The student of history has occasion to deplore, over and over, the fact that the greatest scholars so generally fail utterly to master a lucid style of writing. It is a real pleasure therefore, as well as a surprise, when, now and again, one comes across a man of recognised scholarship who has also real distinction as a writer. Such a man is Professor Mahaffy. As a scholar, and particularly as an investigator of Grecian life in all its phases, including prominently the age of the Ptolemies, Professor Mahaffy has long had an established reputation. And it requires but the most casual inspection of any of his books to show that his capacity as a writer is of a high order.
The explanation of what might almost be said to be an anomaly such as this is found, seemingly, in the wide sweep of Professor Mahaffy’s interests and in the sound fund of common sense which he brings to bear on any problem of scholarship. Too many students of antiquity have been carried away with the beauties of the Greek language, and brought utterly under the spell of the classical literature, until all critical acumen that they might once have possessed focalises and wastes itself solely on verbal questions, leaving none for application to practicalities. Thus it has happened that all manner of myths have grown up in the minds of men about the word “Greek.”
Some of these myths Professor Mahaffy has made it his business to attempt to dispel. We have already had occasion to refer to his criticism on the eulogists of Thucydides. Again, in a matter of much broader scope, Professor Mahaffy long ago pointed out that the popular notion which regarded the Greek as the type of brave man was a most palpable illusion. He called attention to the fact that in some of the most important of Grecian battles--as, for example, that in which the Spartans won against the Corinthians, in the time of Agesilaus--the total death roll was sometimes only half a dozen men. He noted the childish way in which the Greek leaders were wont to keep up the courage of their men by harangues and bombast, and the way in which each side strove to frighten the other by loud shoutings and clashing of arms as it advanced. “These,” he said, “are not the characteristics of men who are brave in the modern sense of the word.” Again, he asked if it is conceivable that a modern body of warriors would have been repelled year after year by the walls of Athens, when only a handful of men, so to say, were within to defend them.
Advancing still further in the same iconoclastic spirit, Professor Mahaffy pointed out that some of the dearest traditions of Grecian history had been interpreted and foisted on the world through the minds of prejudiced participants, rather than in a spirit of fairness and equity. Thus the battle of Marathon, which we are accustomed even now to hear spoken of as the great decisive contest between the East and the West, will with difficulty bear this interpretation if one will consider it without prejudice. At the best, it was certainly a far less important and decisive battle than that of Platæa, but it chanced that the Athenians were the victorious combatants at Marathon, whereas at Platæa the Spartans bore the honours of the day; and since the Athenians, through their literature, served as the mouthpiece of Greece, it is not strange that the event in which they chiefly figured should have been unduly magnified, and the memory of it transmitted in distorted proportions to posterity. It is vastly to the credit of modern scholarship that it should be able to revise certain judgments on such matters as these, that have come down to us with all the accumulated inertia of generations of repetition.

▶ _TASK REQUIREMENTS_
In the text on Professor Mahaffy, reproduce the part that opens with the words containing "The student of" and closes with "a high order.", replacing "writer" with "author".

▶ _PROVIDED DATA_
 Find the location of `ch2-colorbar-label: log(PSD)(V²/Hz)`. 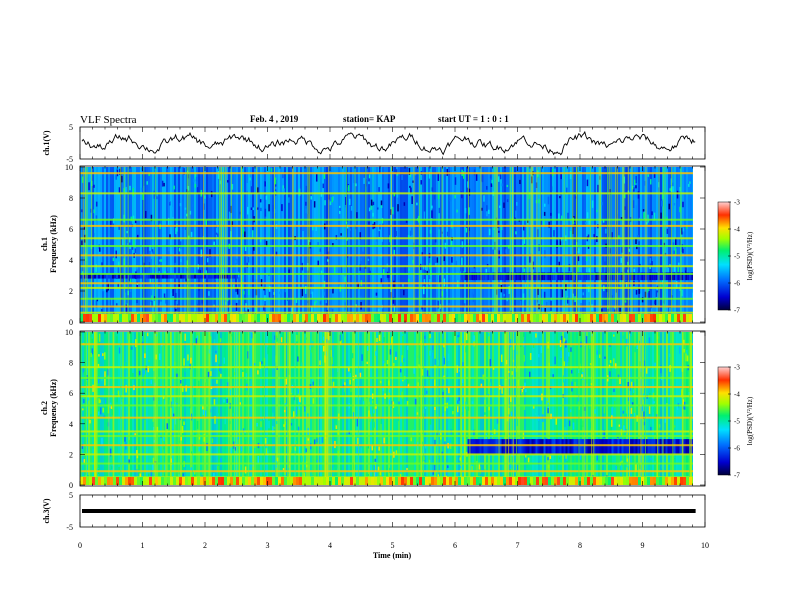

ch2-colorbar-label: log(PSD)(V²/Hz) is located at coordinates (750, 420).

▶ _RESPONSE_
The student of history has occasion to deplore, over and over, the fact that the greatest scholars so generally fail utterly to master a lucid style of writing. It is a real pleasure therefore, as well as a surprise, when, now and again, one comes across a man of recognised scholarship who has also real distinction as a author. Such a man is Professor Mahaffy. As a scholar, and particularly as an investigator of Grecian life in all its phases, including prominently the age of the Ptolemies, Professor Mahaffy has long had an established reputation. And it requires but the most casual inspection of any of his books to show that his capacity as a author is of a high order.